Pope Francis set October 2019 aside as an “Extraordinary Missionary Month” to help us all reflect on the missionary nature of the Christian life, and for each of us to consider anew what it means to be baptised and sent on mission. Reflecting on taking Christ’s message of healing and hope to the people, we might not think immediately about healing the environment as a missionary activity. But everything is interconnected.

Four years ago, Pope Francis wrote in his encyclical Laudato Si’: On Care for Our Common Home about the necessity of hearing “both the cry of the Earth and the cry of the poor,” an insight beautifully expressed in this traditional Māori whakataukī:

Ka mate te whenua, ka mate te tangata. Ka ora te whenua, ka ora te tangata. If the Earth dies, the people die. If the Earth lives, the people live.

In the past year, this whakataukī has been given renewed vigour by the voices of young people taking on Pope Francis’ words in Christus Vivit #41: You “are meant to dream great things, to seek vast horizons, to aim higher, to take on the world, to accept challenges and to offer the best of yourselves to the building of something better” (Christus Vivit #15).

Pope Francis has explicitly acknowledged the prophetic actions of young people in his recent message for the World Day of Prayer for the Care of Creation:

Many young people all over the world are making their voices heard and calling for courageous decisions. They feel let down by too many unfulfilled promises, by commitments made and then ignored for selfish interests or out of expediency.

 

The young remind us that the Earth is not a possession to be squandered, but an inheritance to be handed down. They remind us that hope for tomorrow is not a noble sentiment, but a task calling for concrete actions here and now. We owe them real answers, not empty words, actions not illusions.

Young people of Aotearoa New Zealand, we acknowledge that you have been among those who have taken to the streets to articulate their dreams for the planet and to demand greater action to address the climate crisis we are facing. You have added your voices for a sustainable better future online, in print, and in person. You have demanded that we listen.

We see that many of you are practicing what you preach – reducing waste inside and outside the classroom; taking part in conservation projects; asking your schools and parishes to look at how we use energy.
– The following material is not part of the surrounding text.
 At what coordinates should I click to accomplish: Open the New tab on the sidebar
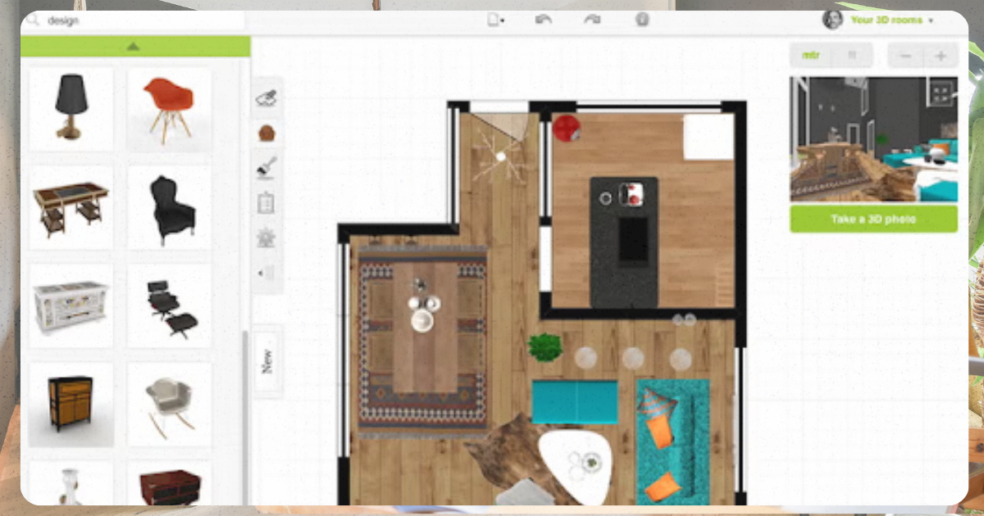tap(267, 361)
You are challenging all of us to hear and support you; to recognise that all life on Earth – humans, animals, plants, and the rest of God’s creation – is threatened by the dangers of human induced climate change. You are holding us, together with decision-makers in government, civil society and the community, to account. You inspire us – and many others – to act.
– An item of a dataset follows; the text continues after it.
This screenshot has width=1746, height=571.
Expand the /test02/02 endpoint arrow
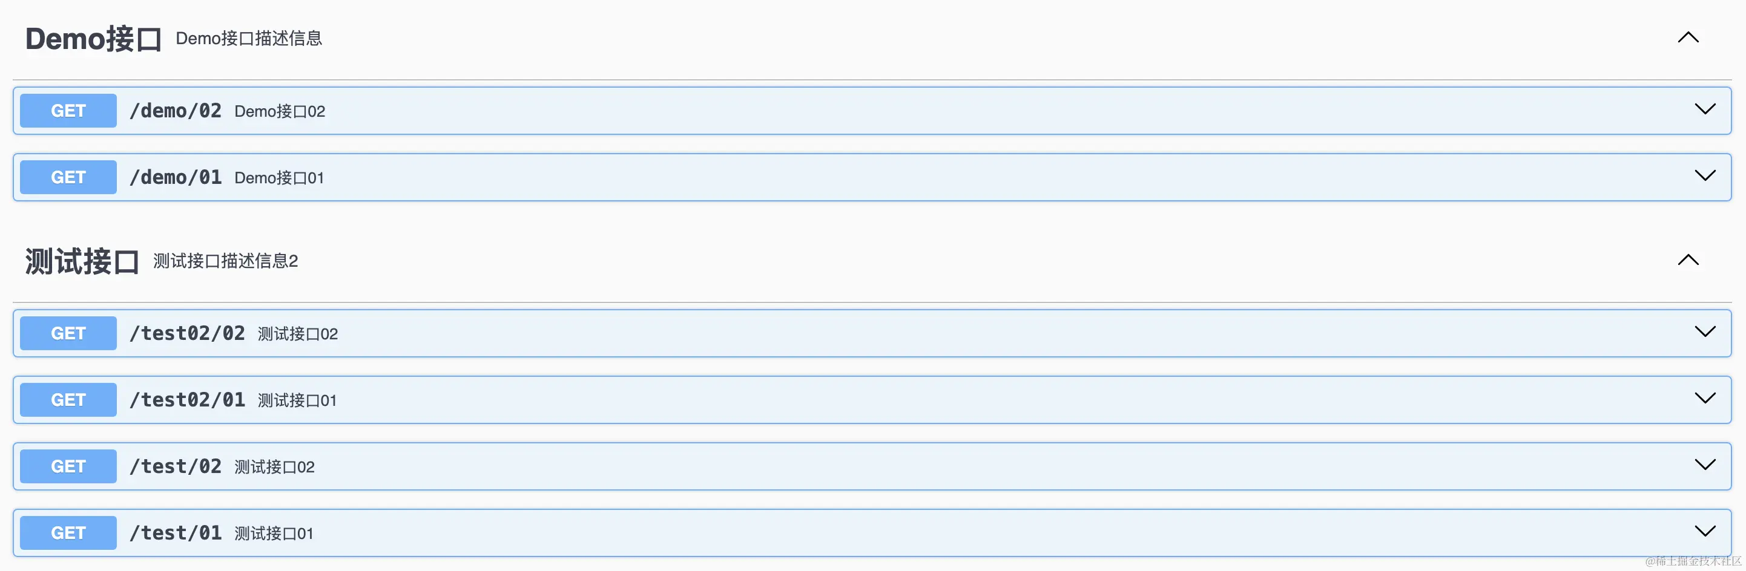click(x=1705, y=332)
We also acknowledge the voices of many others who care about God’s creation; individuals and groups of New Zealanders who have faithfully advocated over many decades for action to protect the environment – the voices of those of you who have witnessed, over your lifetimes, significant degradation of landscape, farms, gardens, waterways, and weather patterns in our land. And in our Pacific region, we hear the voices of the Bishops and communities of Oceania speaking out with urgency about the loss of land and communities due to rising seas, increasingly severe storms, and dying sea-life in our warming oceans.

Respect Life Sunday is a time when, traditionally, we have focused on those threats to human life that people face at the beginning and end of life. These threats remain real – New Zealand is currently facing the possibility of significant changes to abortion and euthanasia laws. However, we also recognise that our responsibility to protect life extends beyond those issues and that these issues are interwoven.

It is time for an “integral ecology” that recognises the connection between the cry of our most vulnerable and the cry of the Earth; an ecology that embraces the God-given dignity of all creatures; an ecology that responds to the effects of critical global warming seen in growing numbers of displaced refugees; an ecology that acknowledges that the roots of the environmental crisis lie in our rampant consumerism and a “throwaway culture” stemming from economic models that privilege certain people and certain stages of life; an ecology that addresses the marginalisation and exclusion of vulnerable persons, in particular at the beginning and end of life.

It is time to heed Pope Francis’ message for a fundamental lifestyle change.

For our part, we need to reflect more deeply as Bishops about the fundamental changes we need to make around such things as energy use in our churches and school buildings, and the transport choices we make around our parishes and dioceses. This reflection needs to happen alongside all Catholic parishes, organisations and communities. These matters are not just about good stewardship of our assets, but about good stewardship of the Earth as our common home.

Let us all be missionaries of healing and hope and offer the best of ourselves to the building of a better world. Together, young and old, we can, and must, save our planet, our people and all God’s creatures.